**Task goal**
Reproduce each of the rows below verbatim, leaving every line unchanged.

Extracted data entries
━━━━━━━━

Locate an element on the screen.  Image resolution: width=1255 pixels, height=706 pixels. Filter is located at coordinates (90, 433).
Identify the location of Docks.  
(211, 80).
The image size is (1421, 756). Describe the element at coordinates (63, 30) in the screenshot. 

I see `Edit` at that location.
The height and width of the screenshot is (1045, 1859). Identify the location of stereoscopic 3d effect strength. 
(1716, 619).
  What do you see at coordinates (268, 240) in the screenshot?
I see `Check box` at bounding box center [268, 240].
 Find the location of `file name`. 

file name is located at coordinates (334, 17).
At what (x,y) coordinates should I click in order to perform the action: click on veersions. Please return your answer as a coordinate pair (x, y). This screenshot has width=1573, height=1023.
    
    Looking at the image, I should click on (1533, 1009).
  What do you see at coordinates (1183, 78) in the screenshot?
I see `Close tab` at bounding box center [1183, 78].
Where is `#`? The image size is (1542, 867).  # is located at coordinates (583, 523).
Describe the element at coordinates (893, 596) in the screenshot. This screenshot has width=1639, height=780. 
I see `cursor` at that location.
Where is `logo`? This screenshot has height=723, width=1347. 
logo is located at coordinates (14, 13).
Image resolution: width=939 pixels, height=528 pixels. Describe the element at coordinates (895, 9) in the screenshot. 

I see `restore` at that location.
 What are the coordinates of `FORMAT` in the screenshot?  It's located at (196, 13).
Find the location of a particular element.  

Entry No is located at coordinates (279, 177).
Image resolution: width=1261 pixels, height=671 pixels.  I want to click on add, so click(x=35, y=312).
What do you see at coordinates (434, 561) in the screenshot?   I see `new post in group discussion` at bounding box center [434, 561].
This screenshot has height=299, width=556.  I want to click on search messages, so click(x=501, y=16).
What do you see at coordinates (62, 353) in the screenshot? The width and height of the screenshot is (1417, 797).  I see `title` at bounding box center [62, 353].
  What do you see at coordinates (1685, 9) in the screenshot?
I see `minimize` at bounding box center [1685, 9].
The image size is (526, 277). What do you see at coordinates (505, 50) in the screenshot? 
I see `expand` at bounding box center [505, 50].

━━━━━━━━

**Expected answer**
Locate an element on the screen.  Image resolution: width=1255 pixels, height=706 pixels. Filter is located at coordinates (90, 433).
Identify the location of Docks.  
(211, 80).
The image size is (1421, 756). Describe the element at coordinates (63, 30) in the screenshot. 

I see `Edit` at that location.
The height and width of the screenshot is (1045, 1859). Identify the location of stereoscopic 3d effect strength. 
(1716, 619).
  What do you see at coordinates (268, 240) in the screenshot?
I see `Check box` at bounding box center [268, 240].
 Find the location of `file name`. 

file name is located at coordinates (334, 17).
At what (x,y) coordinates should I click in order to perform the action: click on veersions. Please return your answer as a coordinate pair (x, y). This screenshot has width=1573, height=1023.
    
    Looking at the image, I should click on (1533, 1009).
  What do you see at coordinates (1183, 78) in the screenshot?
I see `Close tab` at bounding box center [1183, 78].
Where is `#`? The image size is (1542, 867).  # is located at coordinates (583, 523).
Describe the element at coordinates (893, 596) in the screenshot. This screenshot has width=1639, height=780. 
I see `cursor` at that location.
Where is `logo`? This screenshot has height=723, width=1347. 
logo is located at coordinates (14, 13).
Image resolution: width=939 pixels, height=528 pixels. Describe the element at coordinates (895, 9) in the screenshot. 

I see `restore` at that location.
 What are the coordinates of `FORMAT` in the screenshot?  It's located at (196, 13).
Find the location of a particular element.  

Entry No is located at coordinates (279, 177).
Image resolution: width=1261 pixels, height=671 pixels.  I want to click on add, so click(x=35, y=312).
What do you see at coordinates (434, 561) in the screenshot?   I see `new post in group discussion` at bounding box center [434, 561].
This screenshot has height=299, width=556.  I want to click on search messages, so click(x=501, y=16).
What do you see at coordinates (62, 353) in the screenshot? The width and height of the screenshot is (1417, 797).  I see `title` at bounding box center [62, 353].
  What do you see at coordinates (1685, 9) in the screenshot?
I see `minimize` at bounding box center [1685, 9].
The image size is (526, 277). What do you see at coordinates (505, 50) in the screenshot? 
I see `expand` at bounding box center [505, 50].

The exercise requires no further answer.